The regulations in place for catering businesses are formulated to protect the employer, the business and the employees, as well as the customers. The following guidelines are worth your attention!
1. Register with the local authority
Wherever your business is going to be based, it is absolutely essential to register your catering premises with the environmental health service department at your local authority 28 days before you open for business.
2. Get a licence!
If you intend to sell or supply alcohol, sell hot food and drinks between 11pm and 5am, or provide some form of entertainment you will need to obtain a specific licence from the relevant authorities.
3. Comply with local regulations
Your self-catering business premises must be suitable for your business, and allow you to prepare food safely.

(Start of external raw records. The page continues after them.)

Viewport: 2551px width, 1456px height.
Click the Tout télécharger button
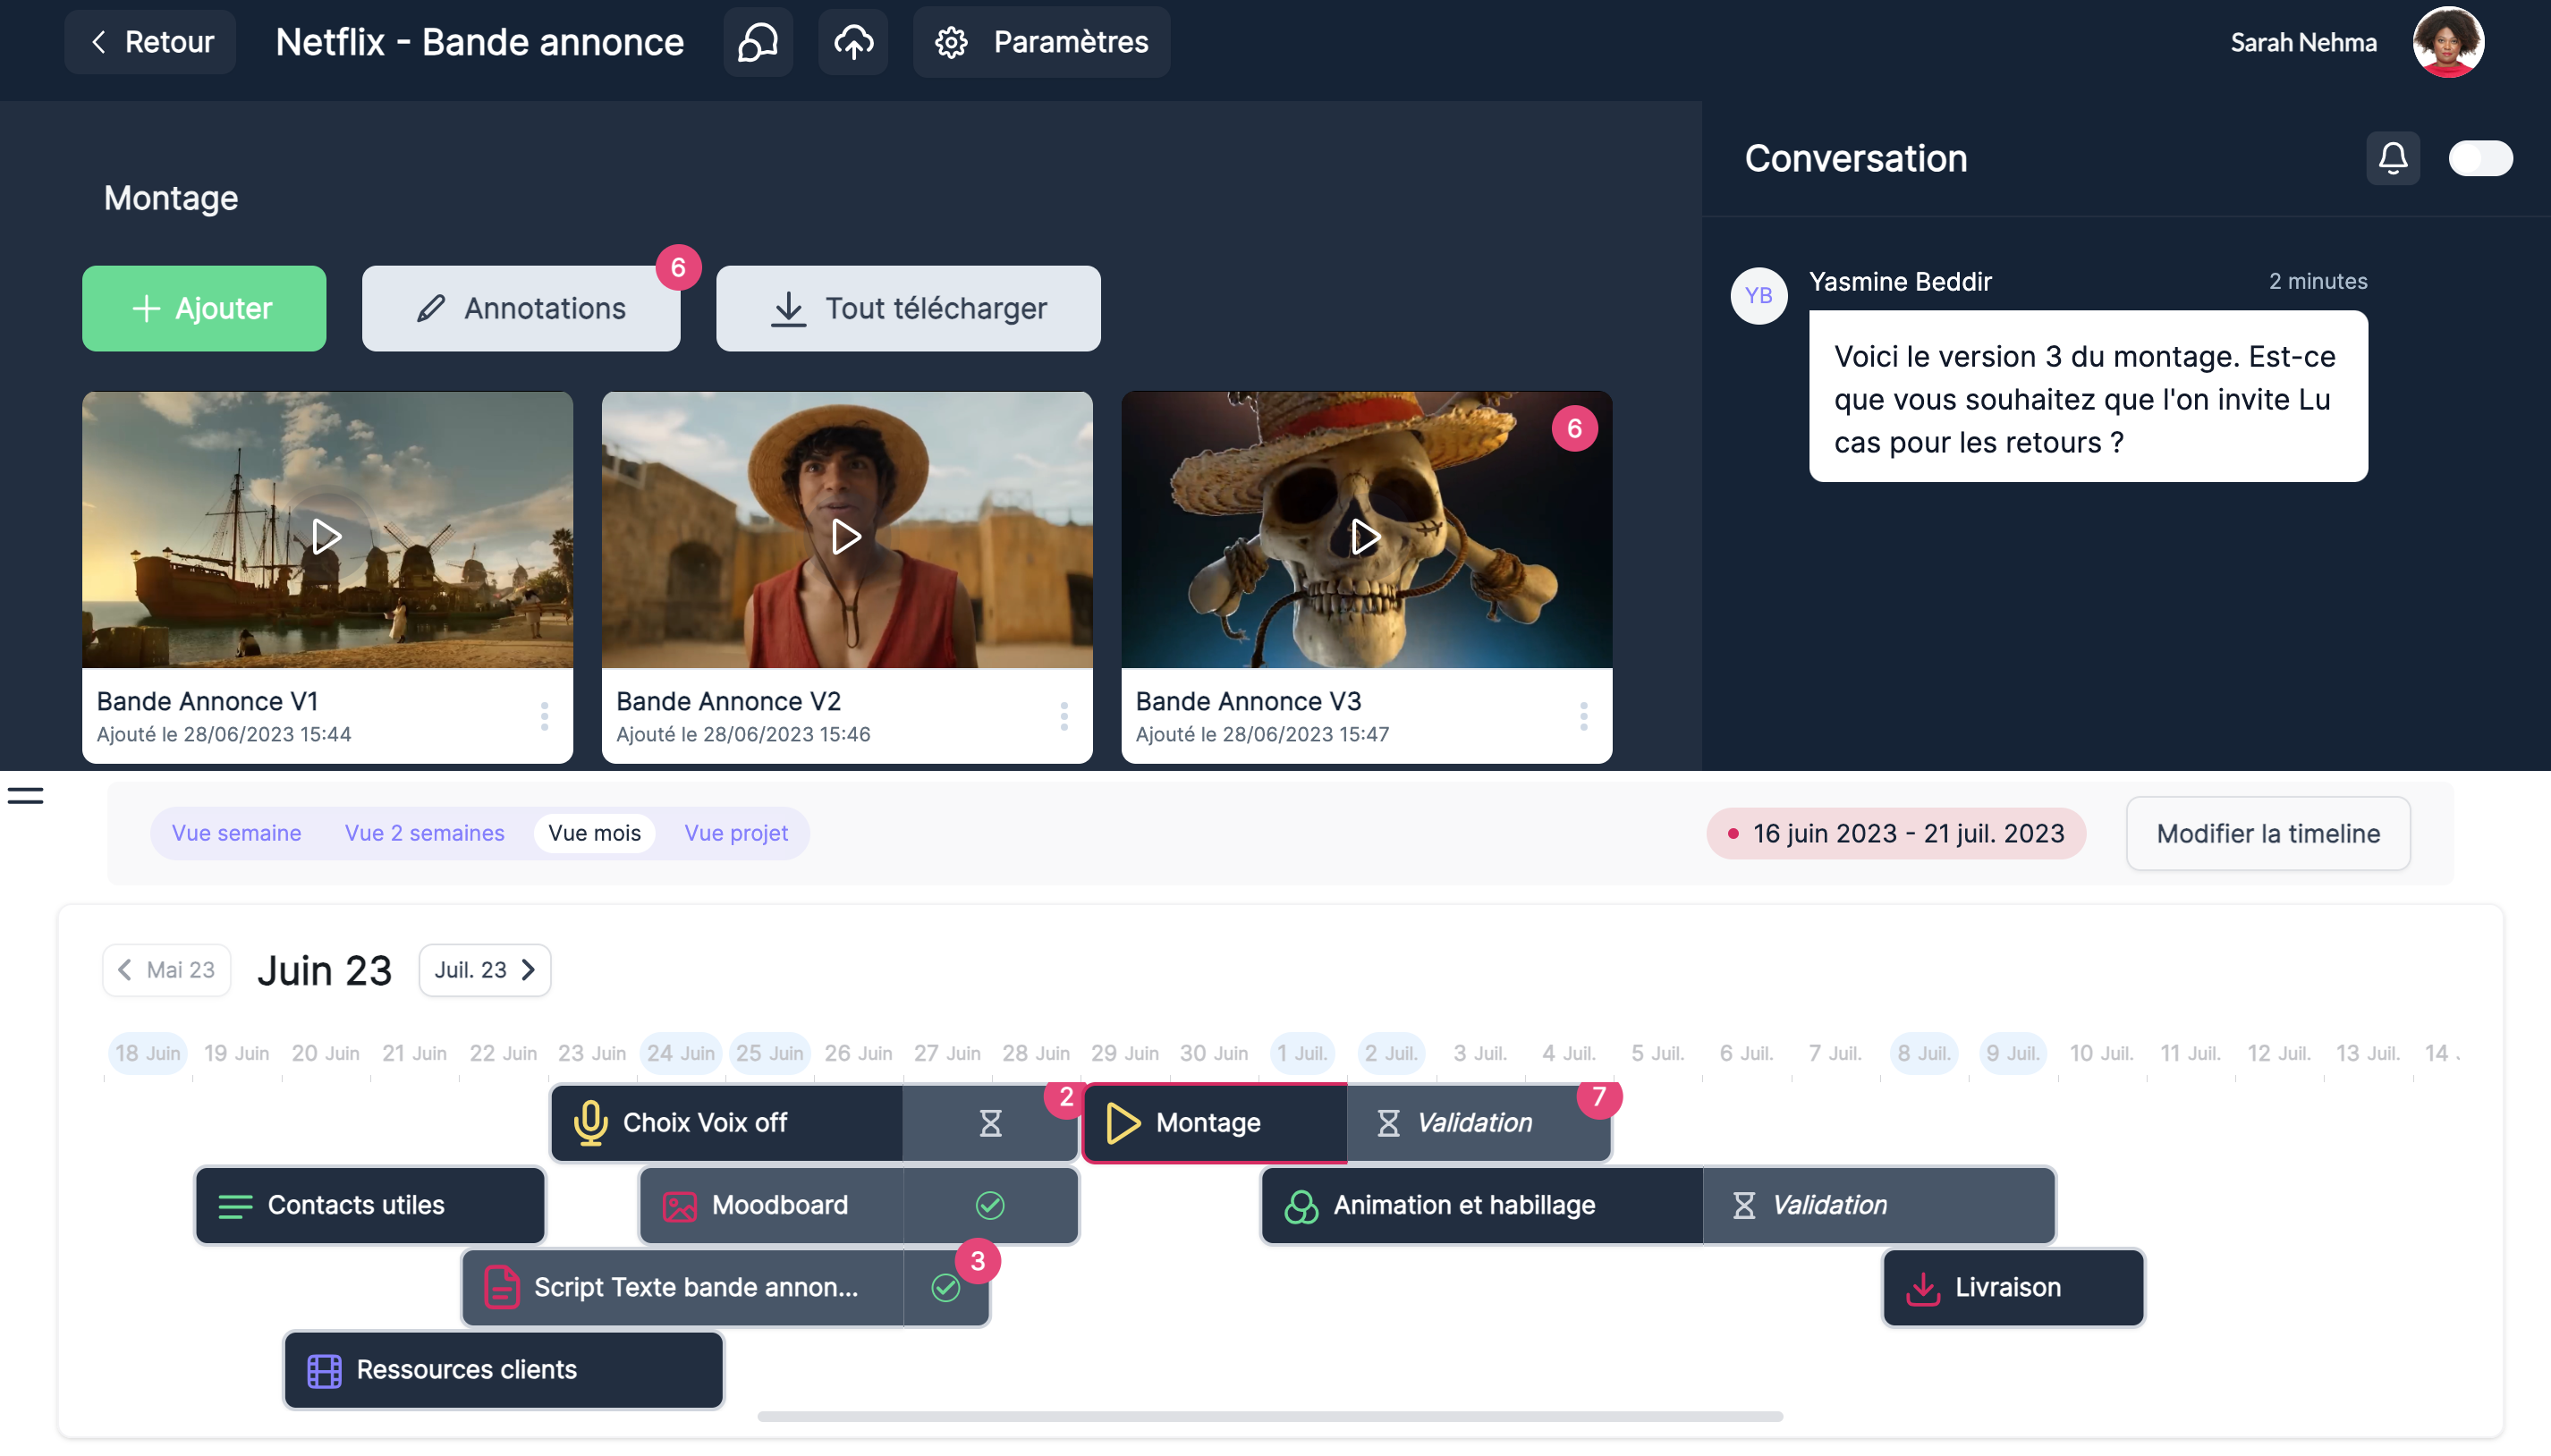907,308
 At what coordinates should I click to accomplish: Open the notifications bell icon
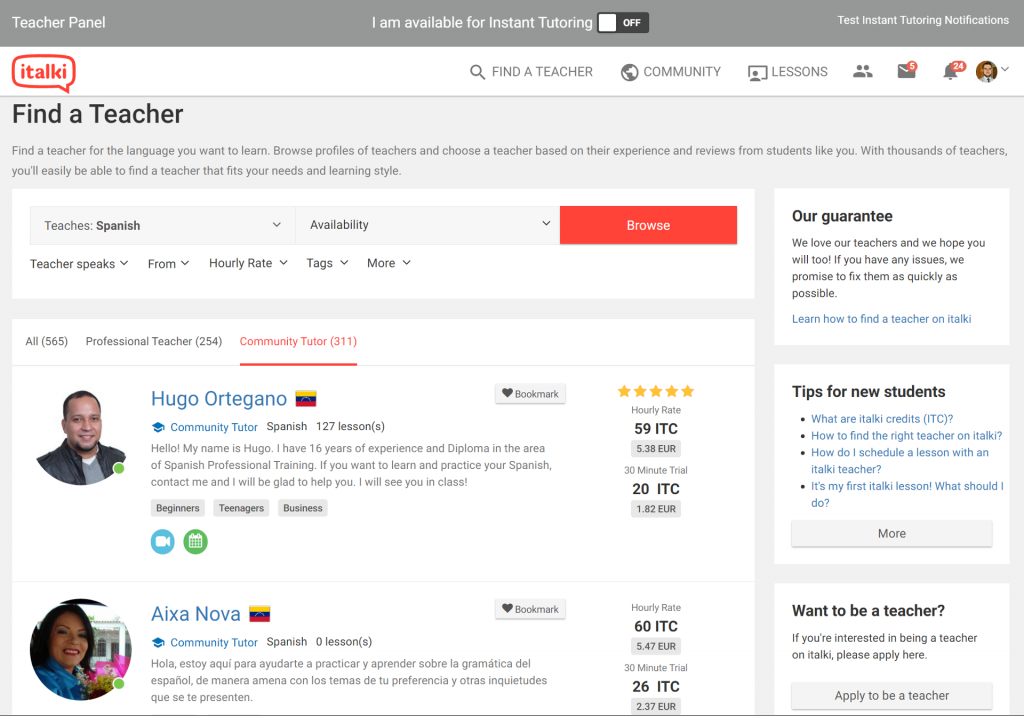tap(950, 72)
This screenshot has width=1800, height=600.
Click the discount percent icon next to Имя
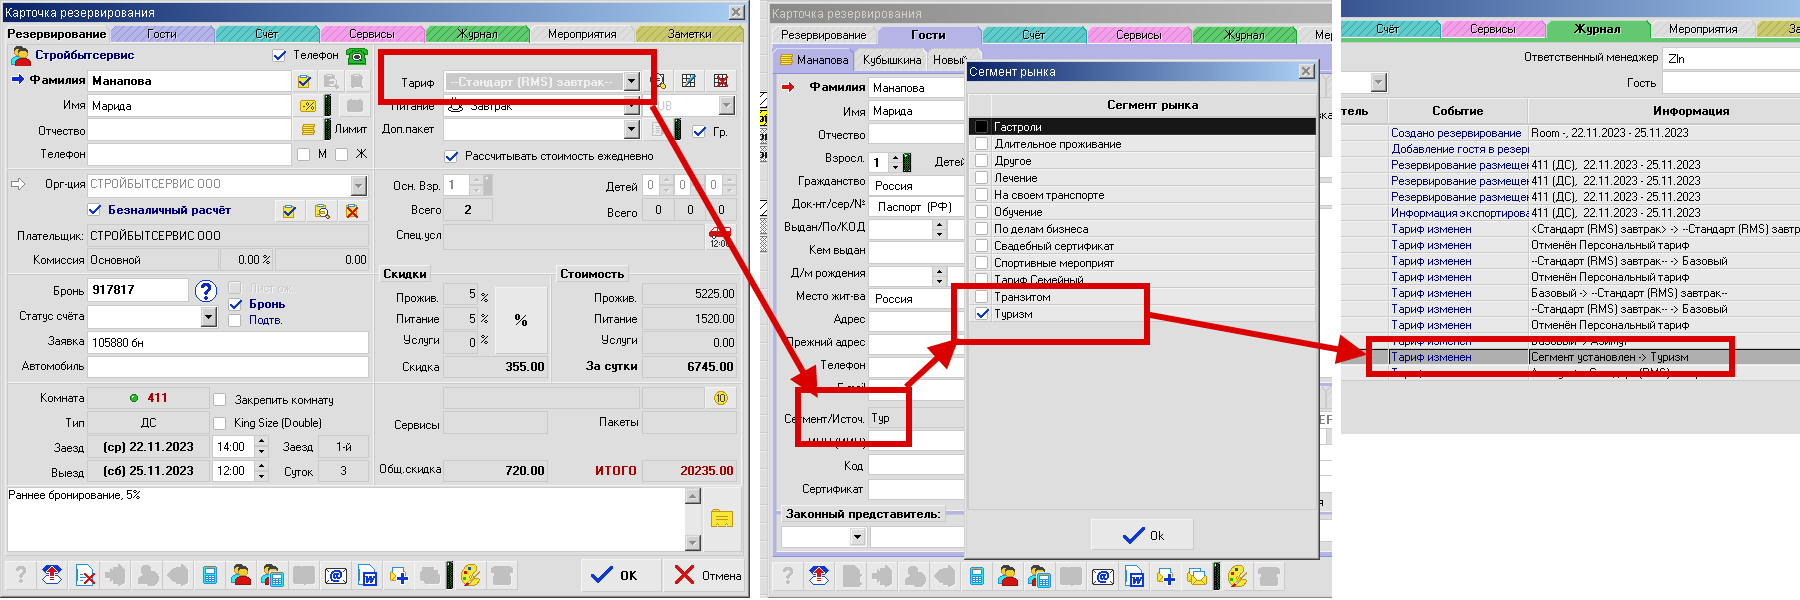[x=308, y=105]
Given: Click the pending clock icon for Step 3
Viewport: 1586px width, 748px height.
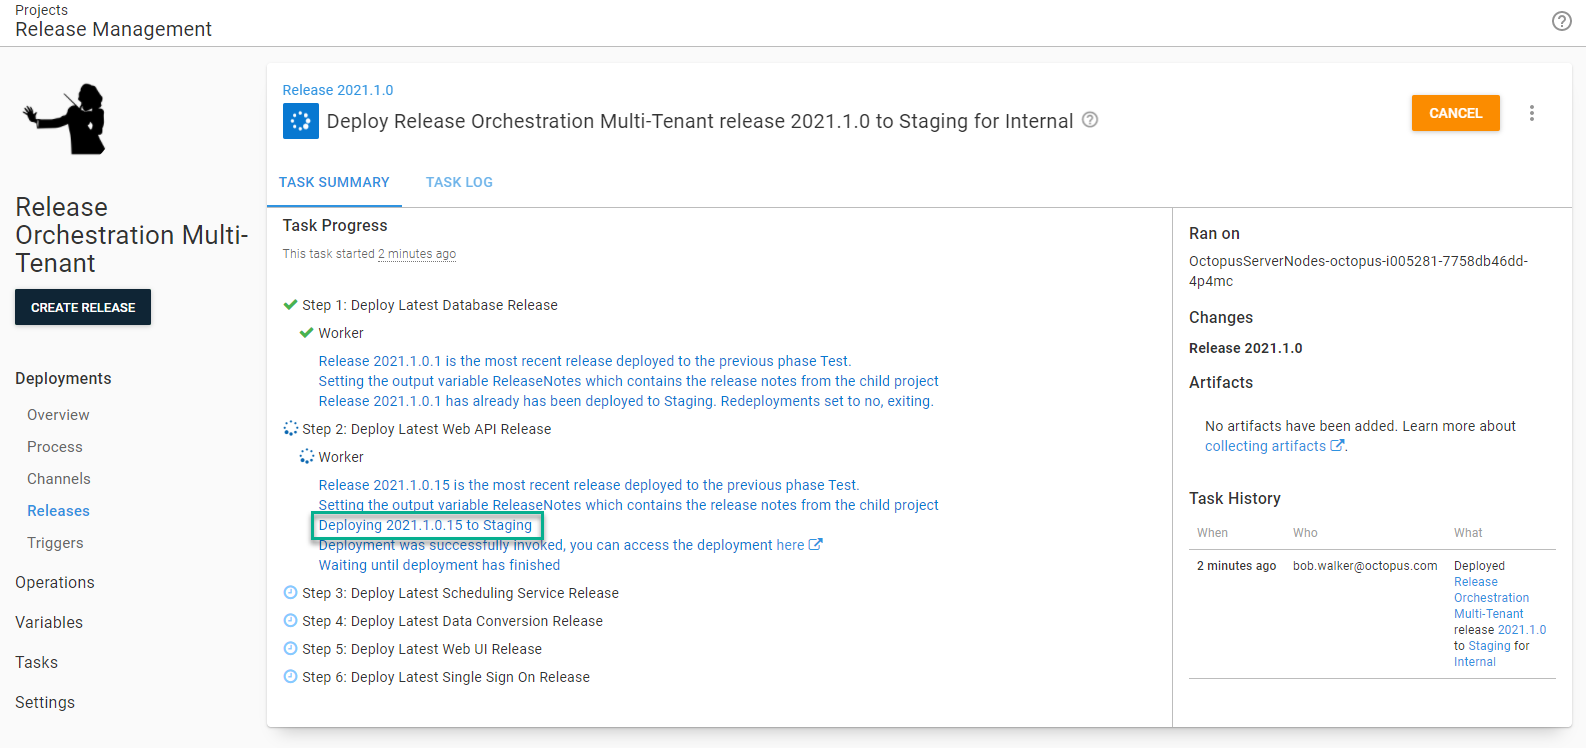Looking at the screenshot, I should pyautogui.click(x=290, y=593).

Catering equipment suppliers such as https://www.247cateringsupplies.co.uk/ provide products that are easily kept clean and in good condition.
4. Fire risk assessment
You must carry out a fire risk assessment and carry out recommended precautions that vary dependent upon the size of your premises and the catering equipment that you use.
5. Health and Safety policy
If you employ five of more people you must ensure that you have a written health and safety policy.
6. Food safety management procedures
Food safety management procedures will ensure that up to date procedures are in place with regard to the production of food in your work place.
7. Contact HMRC
Whether you are going to become self-employed or wish to take on staff, it would be prudent to contact HMRC for advice regarding tax and payroll issues.
8. Label food allergens
Since December 2014 it has been a requirement for caterers to label pre-packaged food and supply information regarding potential allergens in a legible format and obvious place.
9. Make a VAT decision
If you have a turnover above a certain threshold you will need to be registered for VAT, which means that on certain items you must add VAT to your prices.
10. Comply with employment laws
If you hire employees you must ensure that any relevant employment laws are complied with. Such requirements range from ensuring that your wages comply with the national minimum wage to demonstrating that you are aware of equality laws.